Room: Karl Dean Ballroom C
Purpose: Current image guided prostate radiotherapy often relies on the use of implanted fiducial markers (FMs) or transducers for online/offline target localization. Fiducial or transducer insertion requires an invasive procedure that adds cost and risks for bleeding, infection and discomfort to the patient. We are developing a novel markerless prostate localization strategy using a pre-trained deep learning model to interpret routine projection kV X-ray images without the need for daily cone-beam computed tomography (CBCT).
Methods: A deep learning model was first trained by using several thousand annotated projection X-ray images. The end point of the deep learning was a model capable of identifying the location of the prostate target for a given input X-ray projection image. To assess the accuracy of the approach, four patients with prostate cancer received volumetric modulated arc therapy (VMAT) were retrospectively studied. The results obtained by using the deep learning model and the actual positon of the prostate were compared quantitatively.

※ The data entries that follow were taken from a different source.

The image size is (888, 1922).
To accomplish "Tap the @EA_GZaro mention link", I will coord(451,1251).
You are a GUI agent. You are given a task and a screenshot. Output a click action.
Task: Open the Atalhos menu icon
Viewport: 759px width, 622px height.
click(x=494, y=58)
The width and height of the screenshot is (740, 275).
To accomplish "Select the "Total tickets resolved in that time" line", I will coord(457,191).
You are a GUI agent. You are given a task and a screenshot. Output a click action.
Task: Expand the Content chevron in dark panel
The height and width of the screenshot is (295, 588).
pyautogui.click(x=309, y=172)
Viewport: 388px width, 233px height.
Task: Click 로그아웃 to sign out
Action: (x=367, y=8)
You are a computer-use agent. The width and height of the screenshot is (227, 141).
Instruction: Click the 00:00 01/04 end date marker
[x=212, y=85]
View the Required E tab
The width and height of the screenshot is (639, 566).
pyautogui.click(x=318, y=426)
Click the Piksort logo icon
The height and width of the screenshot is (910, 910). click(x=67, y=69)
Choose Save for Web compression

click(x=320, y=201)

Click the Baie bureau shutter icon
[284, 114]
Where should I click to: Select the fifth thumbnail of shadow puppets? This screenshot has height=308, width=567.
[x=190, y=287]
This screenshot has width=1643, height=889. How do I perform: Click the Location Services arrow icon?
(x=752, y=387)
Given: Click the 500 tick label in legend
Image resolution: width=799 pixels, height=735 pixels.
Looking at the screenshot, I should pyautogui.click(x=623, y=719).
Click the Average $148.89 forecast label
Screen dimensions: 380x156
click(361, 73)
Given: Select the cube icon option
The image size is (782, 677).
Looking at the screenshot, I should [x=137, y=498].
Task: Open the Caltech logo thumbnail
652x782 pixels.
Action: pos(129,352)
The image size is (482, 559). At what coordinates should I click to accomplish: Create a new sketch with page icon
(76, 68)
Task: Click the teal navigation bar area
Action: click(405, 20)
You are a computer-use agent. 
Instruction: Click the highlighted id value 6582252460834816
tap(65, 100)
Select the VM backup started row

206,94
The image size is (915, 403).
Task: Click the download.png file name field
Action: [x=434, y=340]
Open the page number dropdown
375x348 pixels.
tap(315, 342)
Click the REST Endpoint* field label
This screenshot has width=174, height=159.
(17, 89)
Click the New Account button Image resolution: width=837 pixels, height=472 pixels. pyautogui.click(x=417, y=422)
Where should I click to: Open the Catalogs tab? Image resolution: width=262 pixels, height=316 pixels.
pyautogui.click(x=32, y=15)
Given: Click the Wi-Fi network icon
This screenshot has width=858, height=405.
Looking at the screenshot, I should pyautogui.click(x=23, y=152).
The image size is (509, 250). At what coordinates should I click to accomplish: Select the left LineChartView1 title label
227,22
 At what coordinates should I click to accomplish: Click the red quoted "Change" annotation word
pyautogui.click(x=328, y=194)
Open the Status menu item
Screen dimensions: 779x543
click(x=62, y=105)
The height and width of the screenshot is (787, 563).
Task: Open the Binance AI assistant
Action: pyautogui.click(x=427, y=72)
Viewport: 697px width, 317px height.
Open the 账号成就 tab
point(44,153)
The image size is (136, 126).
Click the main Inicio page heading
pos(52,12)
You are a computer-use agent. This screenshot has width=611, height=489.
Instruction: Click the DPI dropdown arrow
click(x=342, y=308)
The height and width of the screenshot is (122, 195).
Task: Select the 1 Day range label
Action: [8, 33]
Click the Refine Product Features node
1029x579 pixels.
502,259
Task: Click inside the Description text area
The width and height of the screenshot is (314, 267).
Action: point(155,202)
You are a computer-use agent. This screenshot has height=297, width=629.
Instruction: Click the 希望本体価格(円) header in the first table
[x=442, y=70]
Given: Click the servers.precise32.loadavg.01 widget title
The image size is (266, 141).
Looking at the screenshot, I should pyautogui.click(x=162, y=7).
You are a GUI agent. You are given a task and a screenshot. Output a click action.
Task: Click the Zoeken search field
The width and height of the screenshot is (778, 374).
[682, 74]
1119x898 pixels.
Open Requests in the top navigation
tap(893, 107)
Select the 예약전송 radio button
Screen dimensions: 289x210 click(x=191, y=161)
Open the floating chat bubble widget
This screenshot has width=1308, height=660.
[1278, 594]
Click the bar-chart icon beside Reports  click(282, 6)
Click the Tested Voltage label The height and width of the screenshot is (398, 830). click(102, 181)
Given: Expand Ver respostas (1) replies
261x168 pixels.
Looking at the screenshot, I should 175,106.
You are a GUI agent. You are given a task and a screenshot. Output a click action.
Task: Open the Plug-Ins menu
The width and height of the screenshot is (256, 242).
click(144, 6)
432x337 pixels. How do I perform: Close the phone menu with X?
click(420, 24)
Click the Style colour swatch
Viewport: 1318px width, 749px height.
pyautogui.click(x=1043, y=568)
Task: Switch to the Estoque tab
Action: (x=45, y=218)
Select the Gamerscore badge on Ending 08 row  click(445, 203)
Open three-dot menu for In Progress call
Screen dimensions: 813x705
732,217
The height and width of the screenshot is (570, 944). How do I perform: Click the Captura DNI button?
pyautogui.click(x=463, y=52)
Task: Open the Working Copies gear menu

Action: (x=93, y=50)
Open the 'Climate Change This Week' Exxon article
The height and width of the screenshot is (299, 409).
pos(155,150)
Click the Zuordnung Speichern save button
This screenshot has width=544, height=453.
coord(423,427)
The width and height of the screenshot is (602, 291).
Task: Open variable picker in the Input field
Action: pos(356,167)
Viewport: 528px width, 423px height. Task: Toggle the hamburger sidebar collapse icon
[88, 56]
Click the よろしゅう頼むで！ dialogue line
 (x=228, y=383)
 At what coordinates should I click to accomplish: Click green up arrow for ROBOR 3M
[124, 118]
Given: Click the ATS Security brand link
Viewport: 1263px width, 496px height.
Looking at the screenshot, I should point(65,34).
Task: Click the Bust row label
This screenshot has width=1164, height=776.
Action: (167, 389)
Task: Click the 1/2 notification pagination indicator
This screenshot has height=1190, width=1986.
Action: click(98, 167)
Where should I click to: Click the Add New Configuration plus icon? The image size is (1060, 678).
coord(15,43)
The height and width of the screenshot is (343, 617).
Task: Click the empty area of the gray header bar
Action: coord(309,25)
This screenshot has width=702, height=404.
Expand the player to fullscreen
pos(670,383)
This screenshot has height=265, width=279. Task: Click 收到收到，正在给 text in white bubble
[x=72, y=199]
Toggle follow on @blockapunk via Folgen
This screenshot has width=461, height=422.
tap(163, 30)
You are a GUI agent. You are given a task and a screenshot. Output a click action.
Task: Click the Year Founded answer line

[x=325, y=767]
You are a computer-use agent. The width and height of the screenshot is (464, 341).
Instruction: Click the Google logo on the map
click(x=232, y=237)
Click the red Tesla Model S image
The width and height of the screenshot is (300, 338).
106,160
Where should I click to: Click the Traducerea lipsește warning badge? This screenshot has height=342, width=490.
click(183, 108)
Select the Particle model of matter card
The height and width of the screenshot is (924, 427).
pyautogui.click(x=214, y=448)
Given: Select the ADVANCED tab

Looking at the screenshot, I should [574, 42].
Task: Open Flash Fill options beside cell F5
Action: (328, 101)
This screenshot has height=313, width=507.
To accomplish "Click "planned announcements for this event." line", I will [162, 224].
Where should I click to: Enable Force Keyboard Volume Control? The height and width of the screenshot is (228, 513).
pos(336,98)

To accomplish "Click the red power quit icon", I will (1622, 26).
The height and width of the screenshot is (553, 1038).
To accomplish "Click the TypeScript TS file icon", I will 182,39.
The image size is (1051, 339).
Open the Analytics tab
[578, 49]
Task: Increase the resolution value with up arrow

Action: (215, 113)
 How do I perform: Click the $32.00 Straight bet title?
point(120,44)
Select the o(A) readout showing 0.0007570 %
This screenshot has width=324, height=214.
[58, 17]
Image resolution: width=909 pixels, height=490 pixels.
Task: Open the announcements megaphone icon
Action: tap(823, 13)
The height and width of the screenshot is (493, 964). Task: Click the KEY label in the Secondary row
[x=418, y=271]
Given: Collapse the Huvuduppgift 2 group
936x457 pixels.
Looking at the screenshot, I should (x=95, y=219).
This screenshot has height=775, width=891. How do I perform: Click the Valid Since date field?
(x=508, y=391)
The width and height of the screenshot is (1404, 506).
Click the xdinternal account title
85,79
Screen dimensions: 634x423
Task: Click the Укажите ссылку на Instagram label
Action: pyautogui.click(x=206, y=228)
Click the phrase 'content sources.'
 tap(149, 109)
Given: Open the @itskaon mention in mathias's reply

Results: After training, the model identified the prostate location on a projection kV image within 200 ms. The deviations between the target positions obtained by the deep learning model and the corresponding annotations ranged from 0.7 mm to 2.21 mm for anterior-posterior (AP) direction, and from 1.23 mm to 2.20 mm for lateral direction. Target position provided by deep learning model for the kV images acquired using OBI is found to be consistent that derived from the implanted FMs.
Conclusion: This study demonstrates that highly accurate markerless prostate localization based on deep learning is achievable. The strategy provides a clinically valuable solution for image guided radiotherapy of the prostate and should be adaptable to other soft tissue tumor targets. The proposed method may be useful for daily patient positioning and real-time target tracking during prostate radiotherapy.